WHAT IS ASKED – Quote the records word for word from the start through the line that contains "Action: click(x=357, y=600)".

[Collected data]
►
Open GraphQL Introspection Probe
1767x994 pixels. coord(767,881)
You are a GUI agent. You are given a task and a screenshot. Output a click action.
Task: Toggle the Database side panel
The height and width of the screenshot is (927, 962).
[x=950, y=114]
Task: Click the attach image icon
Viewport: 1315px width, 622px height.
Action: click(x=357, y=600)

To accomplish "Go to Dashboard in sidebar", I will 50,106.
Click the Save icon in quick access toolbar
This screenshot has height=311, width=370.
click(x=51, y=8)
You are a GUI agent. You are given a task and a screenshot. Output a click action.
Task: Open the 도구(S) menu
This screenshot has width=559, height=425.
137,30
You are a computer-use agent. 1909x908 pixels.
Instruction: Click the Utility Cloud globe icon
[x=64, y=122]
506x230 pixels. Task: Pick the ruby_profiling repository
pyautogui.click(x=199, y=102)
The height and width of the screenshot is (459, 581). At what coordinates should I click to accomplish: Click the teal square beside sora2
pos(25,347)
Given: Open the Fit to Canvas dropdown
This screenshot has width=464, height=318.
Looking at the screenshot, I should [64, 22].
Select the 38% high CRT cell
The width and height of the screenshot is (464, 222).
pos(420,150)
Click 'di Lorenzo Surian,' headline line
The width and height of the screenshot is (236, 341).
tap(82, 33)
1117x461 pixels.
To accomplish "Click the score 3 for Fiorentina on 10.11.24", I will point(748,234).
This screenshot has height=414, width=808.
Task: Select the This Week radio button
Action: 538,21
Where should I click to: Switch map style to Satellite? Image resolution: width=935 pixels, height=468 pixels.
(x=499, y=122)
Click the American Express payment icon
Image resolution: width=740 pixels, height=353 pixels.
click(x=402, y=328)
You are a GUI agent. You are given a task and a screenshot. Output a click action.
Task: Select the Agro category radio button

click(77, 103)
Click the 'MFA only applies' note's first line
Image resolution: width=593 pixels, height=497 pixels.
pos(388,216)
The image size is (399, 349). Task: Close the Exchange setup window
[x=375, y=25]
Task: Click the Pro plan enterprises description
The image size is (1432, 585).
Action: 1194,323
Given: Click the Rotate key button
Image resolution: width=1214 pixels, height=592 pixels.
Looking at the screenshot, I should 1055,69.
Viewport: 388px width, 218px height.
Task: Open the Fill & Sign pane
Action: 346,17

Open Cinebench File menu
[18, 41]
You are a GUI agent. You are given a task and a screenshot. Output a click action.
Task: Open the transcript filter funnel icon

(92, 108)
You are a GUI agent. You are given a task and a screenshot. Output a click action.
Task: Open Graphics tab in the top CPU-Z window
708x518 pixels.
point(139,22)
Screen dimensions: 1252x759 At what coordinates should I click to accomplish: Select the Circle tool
◄
ANSWER FOR THE TASK –
Open GraphQL Introspection Probe
1767x994 pixels. coord(767,881)
You are a GUI agent. You are given a task and a screenshot. Output a click action.
Task: Toggle the Database side panel
The height and width of the screenshot is (927, 962).
[x=950, y=114]
Task: Click the attach image icon
Viewport: 1315px width, 622px height.
Action: click(x=357, y=600)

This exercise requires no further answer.